Devastação – Por Abrão Slavutzky

A rua Caju, no bairro Petrópolis, tem uma só quadra. Entretanto, é uma rua movimentada, pois nela está um Centro Espírita. Nos idos de oitenta do século passado, era uma modesta casa de madeira verde. Na frente da casa, na calçada, tinha duas caixas de correspondência. Numa estava escrito “cartas aos vivos”, e na outra, “cartas aos mortos”. Todo dia eu passava pela rua Caju e lá estavam as caixas chamando cartas. Imaginei um dia escrevendo uma carta a um morto… e vindo uma resposta… pela via das dúvidas, nunca coloquei carta naquela caixa. Um dia, estimulado pela ideia de carta aos mortos, escrevi uma à minha avó, a Bobe, mas não enviei. A experiência de escrever me fez bem, pois revivi o amparo que ela me dava. Cresci nos braços fortes dela, ela foi lustradora dos primeiros móveis que meu avô fez. Hoje, gostaria de escrever uma carta ao Marechal Rondon (1865-1958), pois sempre escutei que ele foi um importante sertanista e engenheiro.

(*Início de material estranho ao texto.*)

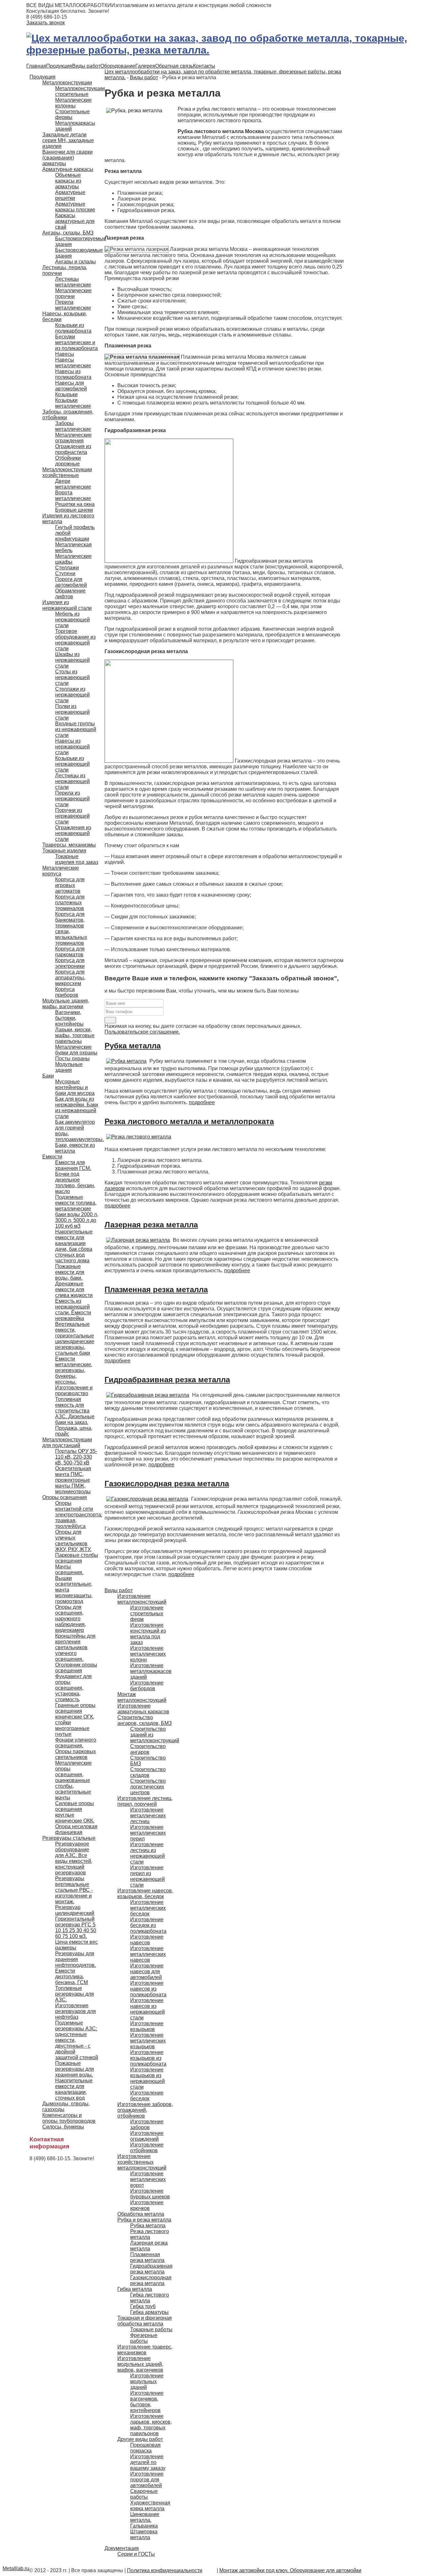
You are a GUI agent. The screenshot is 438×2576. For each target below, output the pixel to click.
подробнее (202, 1102)
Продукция (59, 66)
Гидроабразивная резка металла (167, 1379)
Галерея (145, 66)
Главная (36, 66)
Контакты (204, 66)
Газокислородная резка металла (167, 1483)
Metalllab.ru (16, 2568)
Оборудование (117, 66)
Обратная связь (174, 66)
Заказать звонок (45, 22)
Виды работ (86, 66)
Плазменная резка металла (156, 1289)
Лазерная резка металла (151, 1224)
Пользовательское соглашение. (142, 1032)
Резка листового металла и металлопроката (189, 1121)
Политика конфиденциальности (164, 2570)
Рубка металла (133, 1045)
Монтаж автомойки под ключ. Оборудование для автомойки (290, 2570)
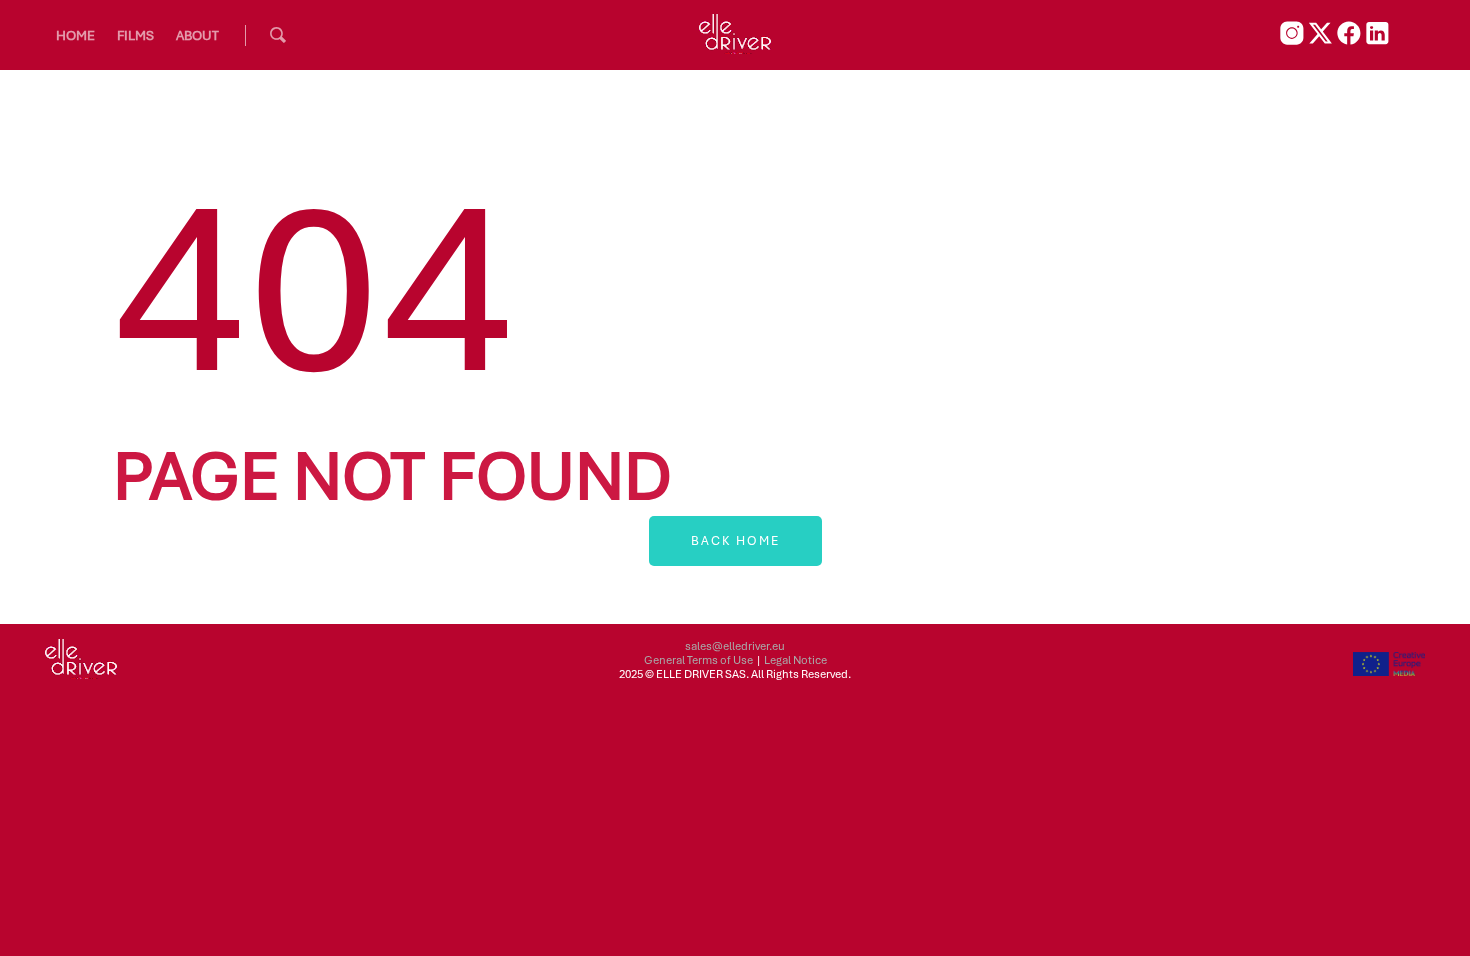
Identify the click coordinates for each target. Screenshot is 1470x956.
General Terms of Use (698, 660)
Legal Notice (795, 660)
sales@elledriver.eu (735, 646)
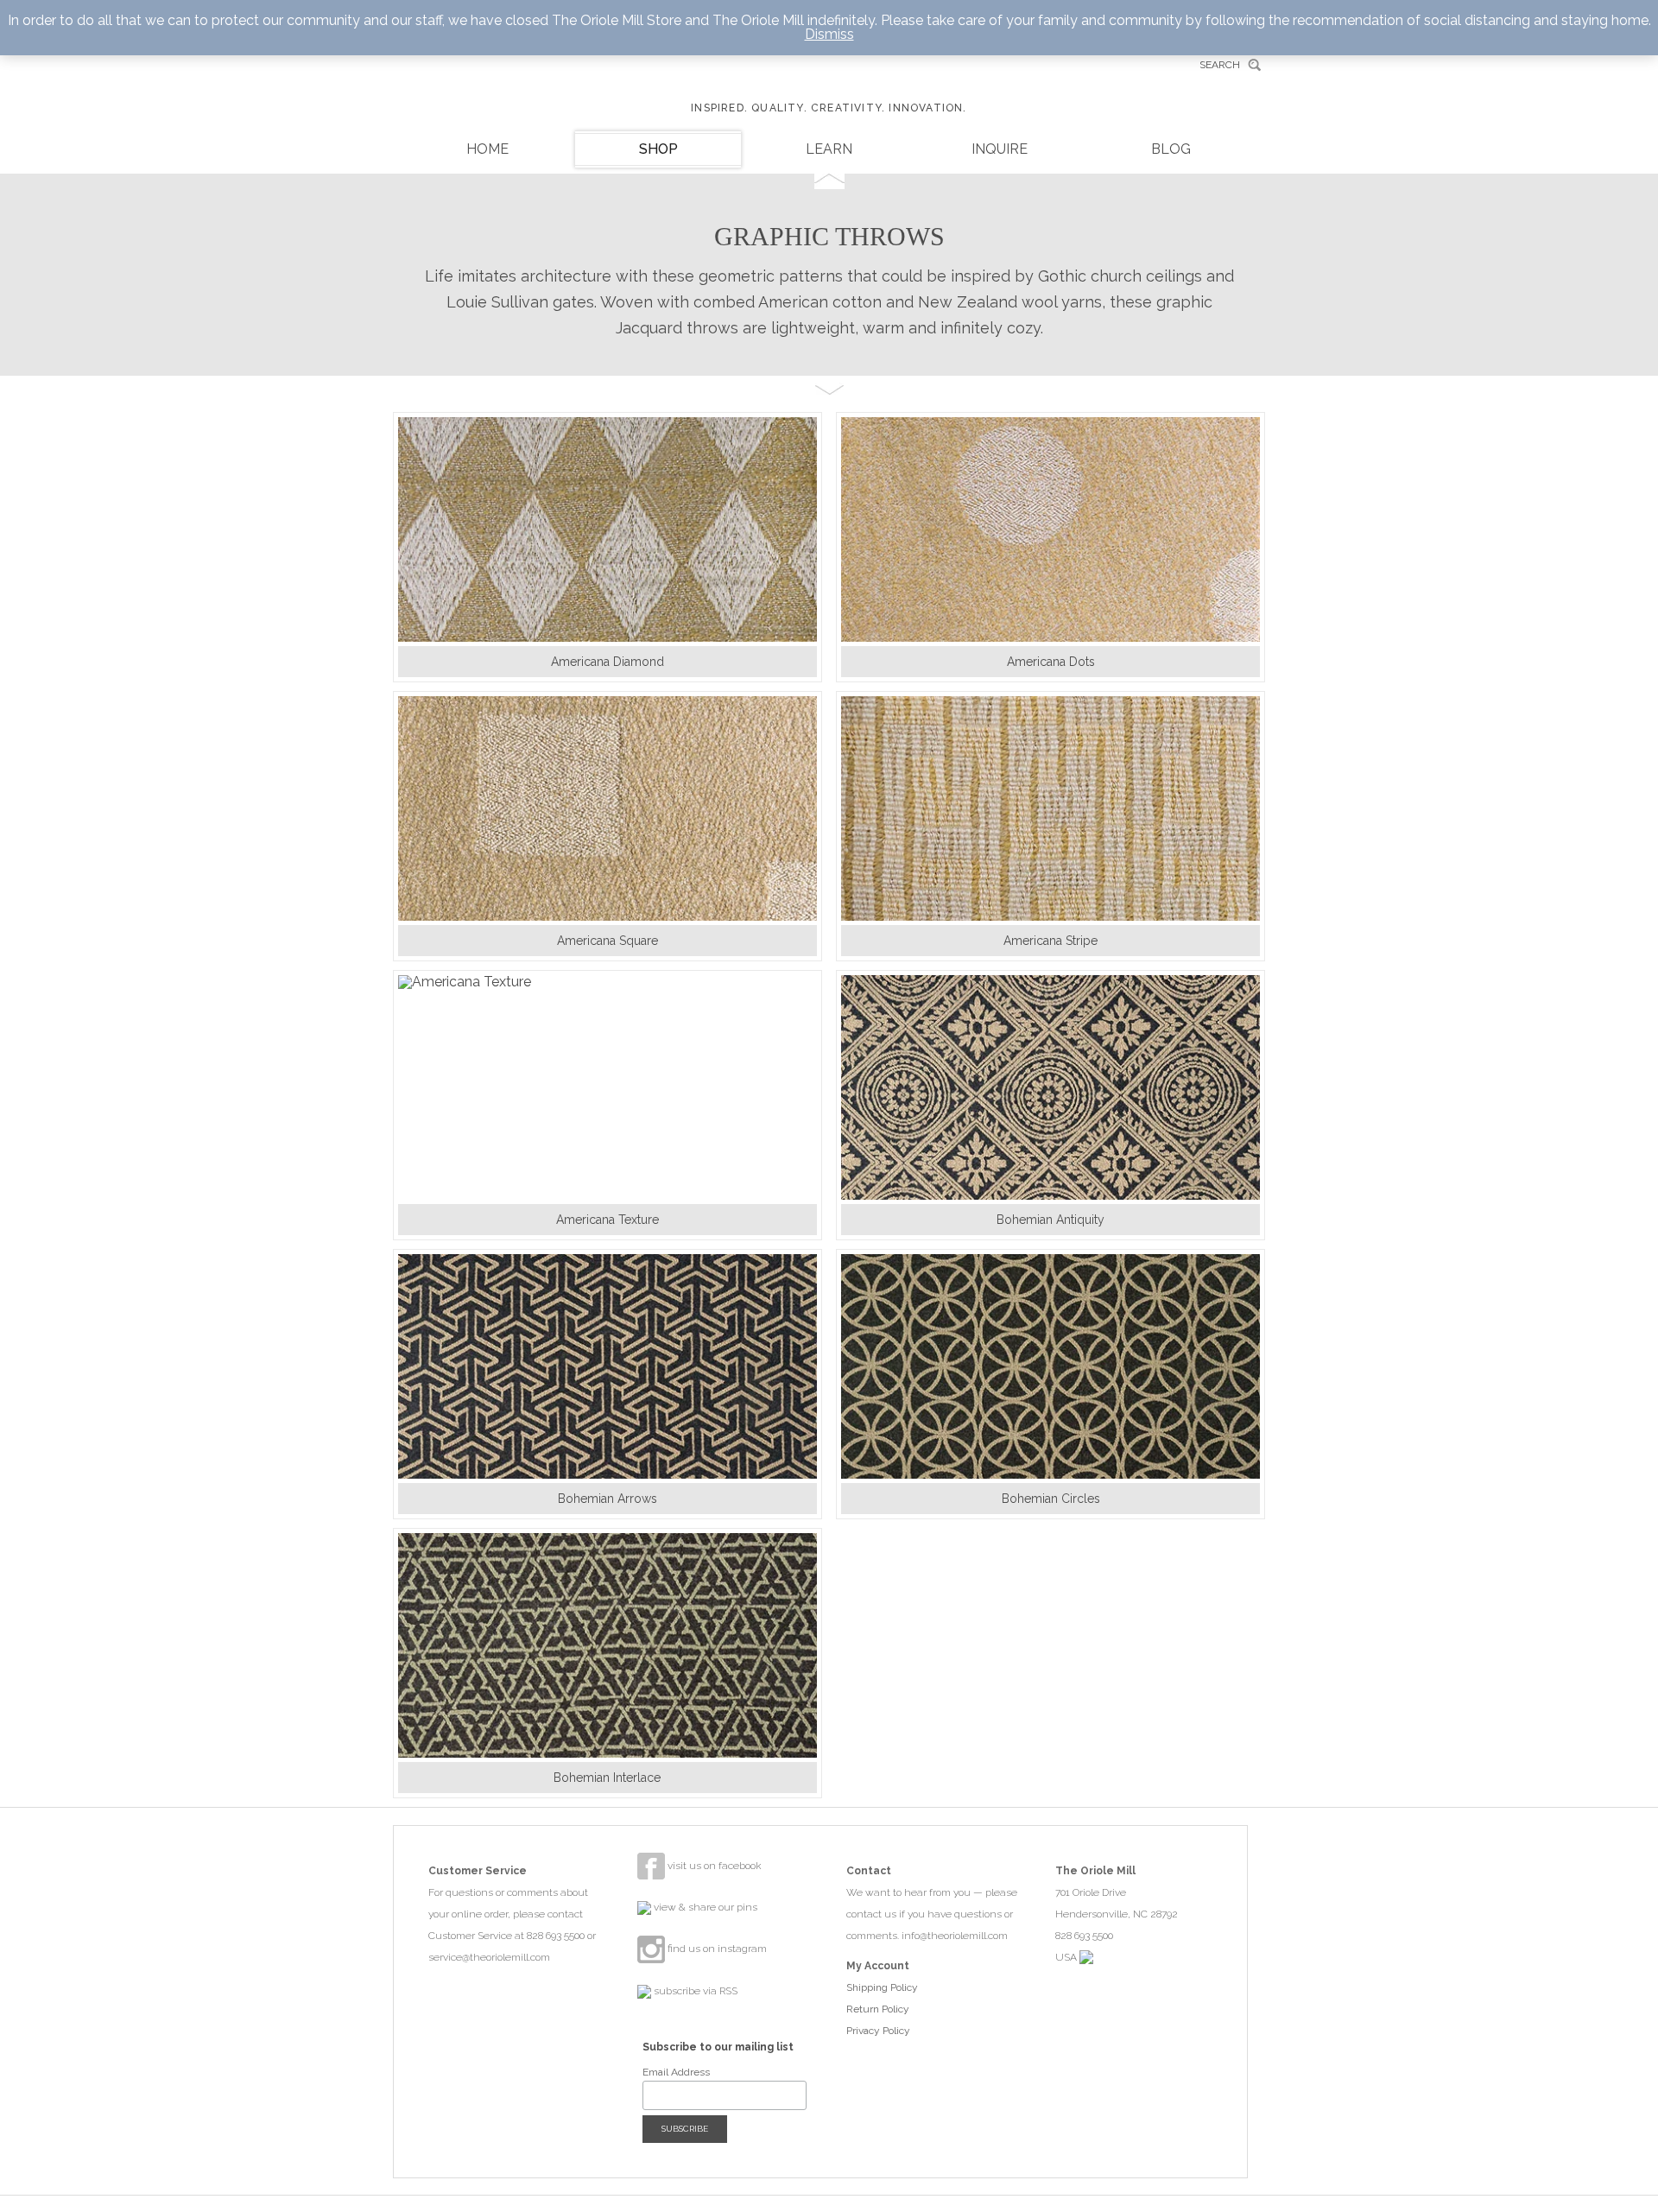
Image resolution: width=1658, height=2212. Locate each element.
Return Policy (877, 2009)
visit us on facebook (713, 1866)
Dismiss (829, 34)
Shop (658, 149)
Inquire (999, 149)
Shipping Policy (882, 1987)
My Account (877, 1966)
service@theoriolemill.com (489, 1957)
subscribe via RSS (694, 1991)
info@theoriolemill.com (955, 1936)
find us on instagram (716, 1949)
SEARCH (1219, 65)
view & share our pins (704, 1907)
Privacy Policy (878, 2031)
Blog (1171, 149)
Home (487, 149)
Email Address (676, 2072)
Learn (829, 149)
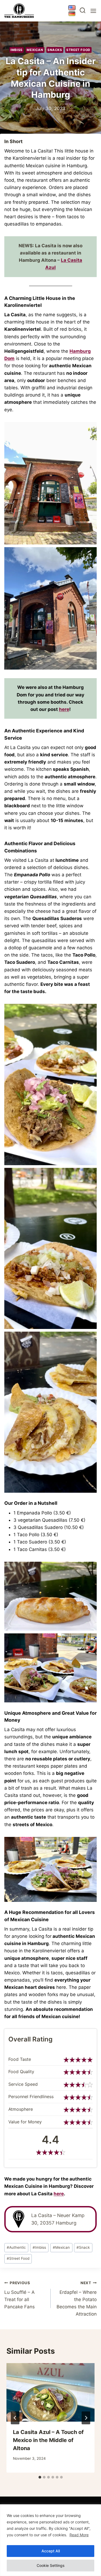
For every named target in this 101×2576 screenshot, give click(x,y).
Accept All (50, 2551)
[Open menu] (93, 11)
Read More (79, 2535)
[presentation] (50, 2392)
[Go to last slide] (15, 2417)
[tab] (40, 2477)
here (64, 709)
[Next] (86, 2417)
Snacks (54, 50)
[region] (50, 2540)
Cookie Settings (51, 2565)
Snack (83, 2247)
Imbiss (17, 50)
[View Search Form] (82, 11)
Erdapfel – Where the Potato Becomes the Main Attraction (77, 2299)
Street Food (78, 50)
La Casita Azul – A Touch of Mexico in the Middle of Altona (48, 2440)
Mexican (35, 50)
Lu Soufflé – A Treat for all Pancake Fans (19, 2295)
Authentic (16, 2247)
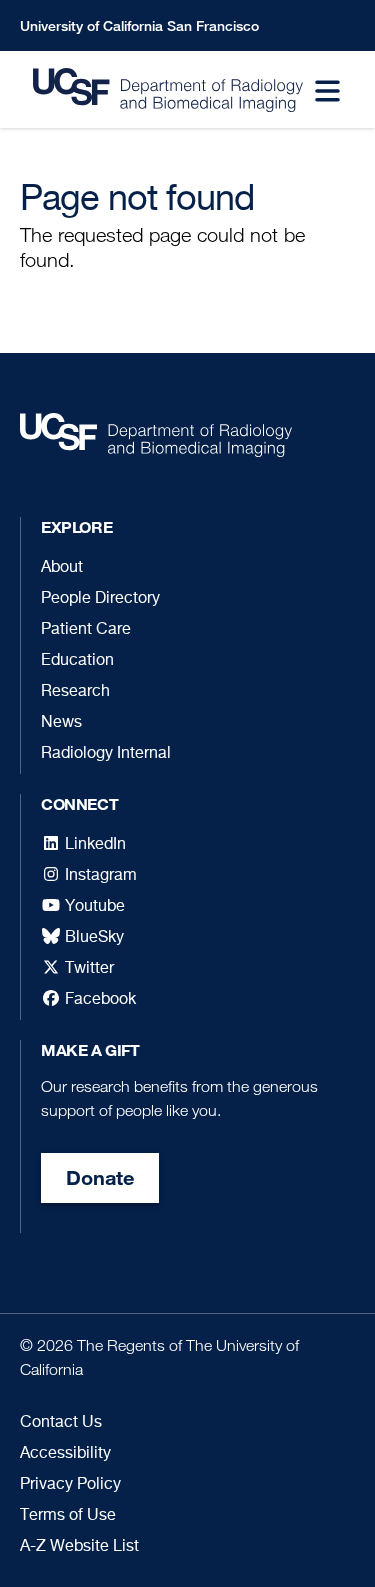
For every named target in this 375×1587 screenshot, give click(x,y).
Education (77, 661)
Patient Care (86, 630)
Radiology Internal (106, 754)
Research (75, 692)
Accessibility (65, 1454)
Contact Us (61, 1423)
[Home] (155, 89)
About (62, 568)
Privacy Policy (70, 1485)
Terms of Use (68, 1516)
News (61, 723)
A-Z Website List (79, 1547)
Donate (100, 1177)
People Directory (100, 599)
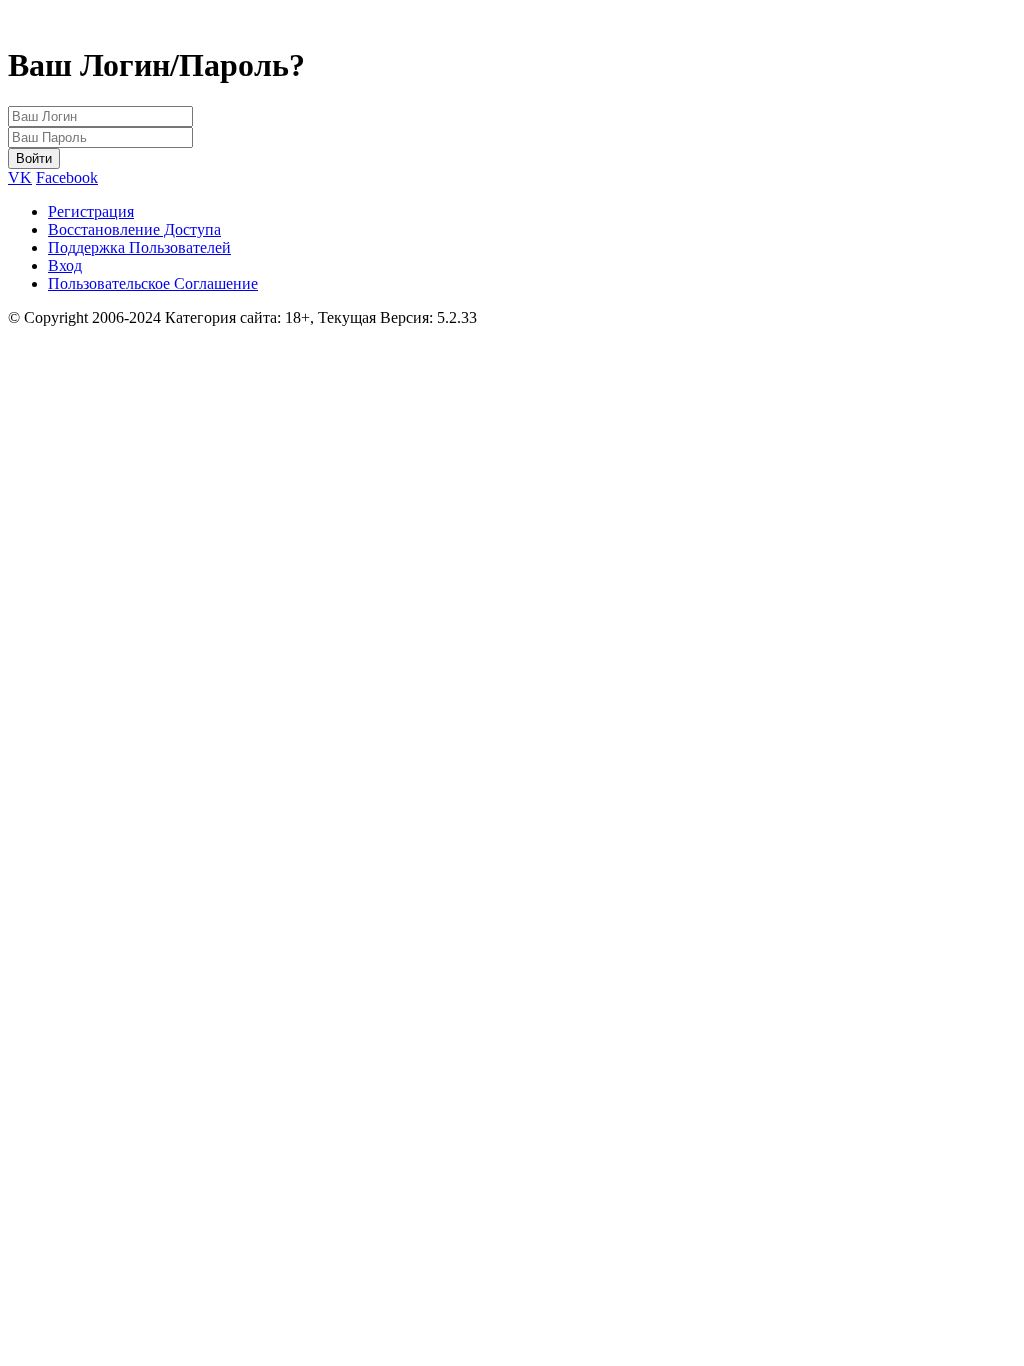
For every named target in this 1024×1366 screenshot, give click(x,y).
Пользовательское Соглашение (153, 283)
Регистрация (91, 211)
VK (20, 177)
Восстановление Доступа (134, 229)
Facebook (67, 177)
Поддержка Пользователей (139, 247)
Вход (65, 265)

“Desde criança, Marechal, escuto seu nome e vi suas fotos na Amazônia com os índios. Li sobre seu apoio à criação do Parque Nacional do Xingu e da sua defesa aos índios e à natureza. A partir das fotos e do que as professoras de História do Brasil ensinaram, nunca tive dúvidas de que as Forças Armadas também protegem os índios e a Amazônia. Mas não é que, agora, Marechal Rondon, há fotos de uma destruição acelerada da natureza. Calcula-se em um bilhão de árvores cortadas na Amazônia no último ano (considerando 1.500 árvores por hectare). A floresta perdeu 7.900km2 por causa do desmatamento ilegal (foram 987 mil campos de futebol ou, então, cinco vezes a cidade de São Paulo). Será verdade que o atual governo está destruindo boa parte da Amazônia e permitindo que os índios sejam assassinados? Marechal Rondon, será que poderia conversar com seus colegas, com a silenciosa Justiça brasileira e a grande mídia para protegerem a Amazônia como o Marechal fez? Não quero incomodar o seu justo descanso, mas sua presença está fazendo falta. Obrigado pela atenção.”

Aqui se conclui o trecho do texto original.